# Short problem:
Substitute "symbol" for "icon" throughout the records, from the line containing "Click the dark brightness square icon" up to and including the last line of the records. Give back only those lines, with everything else left unchanged.

>> begin Records for this exercise

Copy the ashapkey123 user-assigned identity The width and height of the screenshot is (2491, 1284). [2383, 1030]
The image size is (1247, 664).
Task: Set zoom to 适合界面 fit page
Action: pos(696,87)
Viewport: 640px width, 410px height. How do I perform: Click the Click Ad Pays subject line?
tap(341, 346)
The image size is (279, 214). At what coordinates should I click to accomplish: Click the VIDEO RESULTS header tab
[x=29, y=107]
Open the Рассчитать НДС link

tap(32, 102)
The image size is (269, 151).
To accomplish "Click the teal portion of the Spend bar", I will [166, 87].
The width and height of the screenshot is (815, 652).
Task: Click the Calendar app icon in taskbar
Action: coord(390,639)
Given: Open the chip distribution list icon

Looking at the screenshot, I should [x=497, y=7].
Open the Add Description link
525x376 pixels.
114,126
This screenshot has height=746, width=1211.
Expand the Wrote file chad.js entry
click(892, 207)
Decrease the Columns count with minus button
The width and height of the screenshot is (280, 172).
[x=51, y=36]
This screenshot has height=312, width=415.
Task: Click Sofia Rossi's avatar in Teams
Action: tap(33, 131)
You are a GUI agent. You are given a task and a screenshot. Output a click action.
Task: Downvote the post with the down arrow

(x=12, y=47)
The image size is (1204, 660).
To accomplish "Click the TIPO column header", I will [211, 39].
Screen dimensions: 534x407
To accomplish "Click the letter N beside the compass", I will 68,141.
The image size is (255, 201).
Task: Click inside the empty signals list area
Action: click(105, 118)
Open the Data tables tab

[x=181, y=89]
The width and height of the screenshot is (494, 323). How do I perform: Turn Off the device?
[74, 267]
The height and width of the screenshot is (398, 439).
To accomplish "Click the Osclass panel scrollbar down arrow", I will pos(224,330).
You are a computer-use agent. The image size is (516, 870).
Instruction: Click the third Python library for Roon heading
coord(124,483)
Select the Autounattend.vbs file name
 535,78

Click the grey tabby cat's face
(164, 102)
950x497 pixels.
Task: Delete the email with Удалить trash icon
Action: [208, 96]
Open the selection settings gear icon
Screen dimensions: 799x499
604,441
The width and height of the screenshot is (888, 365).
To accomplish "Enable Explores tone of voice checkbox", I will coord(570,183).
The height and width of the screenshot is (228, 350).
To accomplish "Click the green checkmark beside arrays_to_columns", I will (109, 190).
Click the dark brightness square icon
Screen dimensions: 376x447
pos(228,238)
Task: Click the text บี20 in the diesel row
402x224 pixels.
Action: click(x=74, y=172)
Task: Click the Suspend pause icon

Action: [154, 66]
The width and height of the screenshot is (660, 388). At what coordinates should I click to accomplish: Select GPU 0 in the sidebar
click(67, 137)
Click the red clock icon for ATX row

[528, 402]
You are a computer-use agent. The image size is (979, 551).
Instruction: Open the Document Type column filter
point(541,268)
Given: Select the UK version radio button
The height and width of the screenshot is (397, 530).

>> end Records for this exercise

# Problem solution:
Click the dark brightness square symbol
Screen dimensions: 376x447
pos(228,238)
Task: Click the text บี20 in the diesel row
402x224 pixels.
Action: click(x=74, y=172)
Task: Click the Suspend pause symbol

Action: [154, 66]
The width and height of the screenshot is (660, 388). At what coordinates should I click to accomplish: Select GPU 0 in the sidebar
click(67, 137)
Click the red clock symbol for ATX row

[528, 402]
You are a computer-use agent. The image size is (979, 551).
Instruction: Open the Document Type column filter
point(541,268)
Given: Select the UK version radio button
The height and width of the screenshot is (397, 530).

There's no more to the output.